Project Management: Local to Global
In 2002, Thailand joined the international consortium for the Global Entrepreneurship Monitor (GEM). Coordinated by Babson College, USA and London Business School, the GEM project is a global survey conducted annually to assess entrepreneurial activity in the participating countries. Begun as a pilot study in 1998 with six countries participating, the project momentum has built up such that 45 countries were involved making the project truly global in scope by 2008. Each participating country provides a research team to gather national data which is submitted to GEM data processing centre in London. Initially, the team for Thailand comprised a two-person team of faculty from the College of Management Mahidol University (CMMU). Managing local participation in an international project raised a number of key issues, including allocation of resources (including time and budget), the deployment of people, and mobilisation of work effort towards deadlines set by the international consortium. Sensitivity was required because participation in an external project encroached on resources allocated to internal organisational development.
Project Lifecycle
The team took a project lifecycle approach and divided the anticipated timeline into five discrete stages: pre-participation, planning, execution, delivery, and post-delivery.
We liked the concept of discrete phases for the project which we believed would impose a certain order on what we envisioned could become chaotic. We found this framework attractive because it seemed to allow us to demarcate our labour and to provide start and completion dates for our tasks. But, for us, a weakness of this framework is its representation of project management as linear process. This did not wholly accord with our own prior experiences of managing projects. In planning our participation in the project, we designed processes of iteration to back-check on progress and quality.
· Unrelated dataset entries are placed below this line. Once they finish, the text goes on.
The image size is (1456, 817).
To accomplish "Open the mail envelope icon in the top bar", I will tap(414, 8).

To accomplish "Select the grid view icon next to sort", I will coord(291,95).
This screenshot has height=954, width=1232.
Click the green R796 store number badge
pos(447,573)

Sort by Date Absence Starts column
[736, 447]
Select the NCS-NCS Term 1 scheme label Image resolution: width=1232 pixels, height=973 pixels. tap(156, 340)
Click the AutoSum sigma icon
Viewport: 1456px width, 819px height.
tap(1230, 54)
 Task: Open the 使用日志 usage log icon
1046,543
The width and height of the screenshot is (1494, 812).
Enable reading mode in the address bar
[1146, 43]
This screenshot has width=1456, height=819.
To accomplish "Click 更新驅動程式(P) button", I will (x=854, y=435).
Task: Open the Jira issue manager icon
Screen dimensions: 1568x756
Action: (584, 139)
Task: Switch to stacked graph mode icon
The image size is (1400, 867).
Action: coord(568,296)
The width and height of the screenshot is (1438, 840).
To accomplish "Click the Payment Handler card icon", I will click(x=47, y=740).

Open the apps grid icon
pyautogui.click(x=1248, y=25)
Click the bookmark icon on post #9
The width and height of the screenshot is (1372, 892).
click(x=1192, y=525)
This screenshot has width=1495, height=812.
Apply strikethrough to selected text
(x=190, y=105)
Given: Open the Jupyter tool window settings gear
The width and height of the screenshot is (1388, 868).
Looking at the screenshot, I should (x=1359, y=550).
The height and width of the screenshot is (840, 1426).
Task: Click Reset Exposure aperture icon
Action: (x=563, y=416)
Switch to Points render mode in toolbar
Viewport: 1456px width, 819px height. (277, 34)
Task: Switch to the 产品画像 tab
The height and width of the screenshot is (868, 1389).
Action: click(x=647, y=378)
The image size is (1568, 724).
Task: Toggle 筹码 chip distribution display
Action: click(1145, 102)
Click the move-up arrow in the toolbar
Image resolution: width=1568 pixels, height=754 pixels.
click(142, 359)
In the Pre-participation Phase were activities intended to gain supporters for the project. For some, the project was ‘an unprecedented opportunity’, for others it encroached on scarce resources. A high priority was to seek operational funding from already stretched budgets. In this, a key activity was publicising the project and its benefits to both internal and external stakeholders. The quest for external backers for the project was time-consuming and, often, frustrating. However, in so doing, we identified interested parties who asked to be informed of the project findings.